Like before, I am wrapping my title string in a newtype to readily know where it should go, and then using it as a property in my Cast data type. The extraction then looks like this:

extractCasts =
  (=<<) matchA
matchA tag@(TagOpen "a" _) = do
  classNames <- words <$> fromAttrib' "class" tag
  link' <- fromAttrib' "href" tag
  title' <- fromAttrib' "title" tag
  if "yt-uix-tile-link" `elem` classNames
    then pure Cast
      { title = Title title'
      , link = URL ("https://www.youtube.com" ++ link')
      }
    else mempty
matchA _ =
  mempty
fromAttrib' attr tag =
  case fromAttrib attr tag of
    "" -> mempty
    x -> pure x

This may seem heavy at first, but it's actually only doing some basic things. extractCasts is defined as binding my matchA function, which is defined by matching a Tag from TagSoup (using @ to retain an identifier to the whole tag) to the case where it has been constructed with TagOpen with "a" as its first argument. This this, I am effectively matching all <a> tags.

In the body of this, I am defining a fromAttrb' that uses fromAttrib from TagSoup, but "fails early" to return nothing in the case that I have nothing for the attribute. In the case that I do have things, it then continues. words simply splits the classnames I get from the class tag. I then check if the anchor tag I've matched has yt-uix-tile-link, and create a Cast for it and bind it. Otherwise, it is thrown away and not bound to my list.

By the end of this, I will have either [] (unlikely, but maybe, if Youtube changes their markup) or [cast, cast2, ...].

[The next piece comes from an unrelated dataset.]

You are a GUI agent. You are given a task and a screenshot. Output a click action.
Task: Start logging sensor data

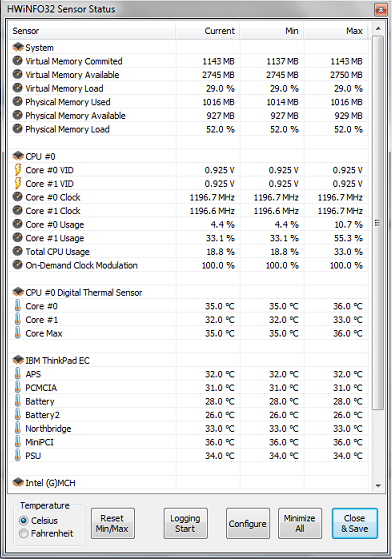click(185, 523)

Check and download each cast

With this list of casts, I can now download my casts, which is defined simply as

downloadCast :: Connection -> Cast -> IO ()
downloadCast conn Cast {title = Title title', link = URL link'} = do
  exists <-
    not . null <$>
    (query conn "SELECT 1 FROM downloads WHERE link = ?" (Only link') :: IO [Only Int])
  unless exists $ do
    putStrLn $ "downloading " ++ title' ++ " from " ++ link'
    void $ readProcess "youtube-dl"
      [ "-o"
      , "downloads/%(title)s.%(ext)s"
      , "-x"
      , "--audio-format"
      , "mp3"
      , link'
      ] ""
    execute conn "INSERT INTO downloads (link, title, created) VALUES (?, ?, datetime('now'));"
      (link', title')

First, I check in my database if I have an entry for this cast already using the link. not . null lets me easily negate the check to see if this is empty. Then I use unless to check the condition and only run the rest.

I print that I am downloading the file, then I spin off a youtube-dl process with the arguments to make it download the audio as mp3 accordingly. I use void to disregard the result. Then I add a row to mark that this has been downloaded.

With this, we have everything set up to ((((conditionally download audio) from videos) of channels) in my config).

Conclusion

We've gone through a whole bunch of stuff in this post, and it might not make the most sense (especially since I haven't been able to write everything in the clearest, simplest way possible), but I hope this gives you some idea of what writing Haskell code can be like.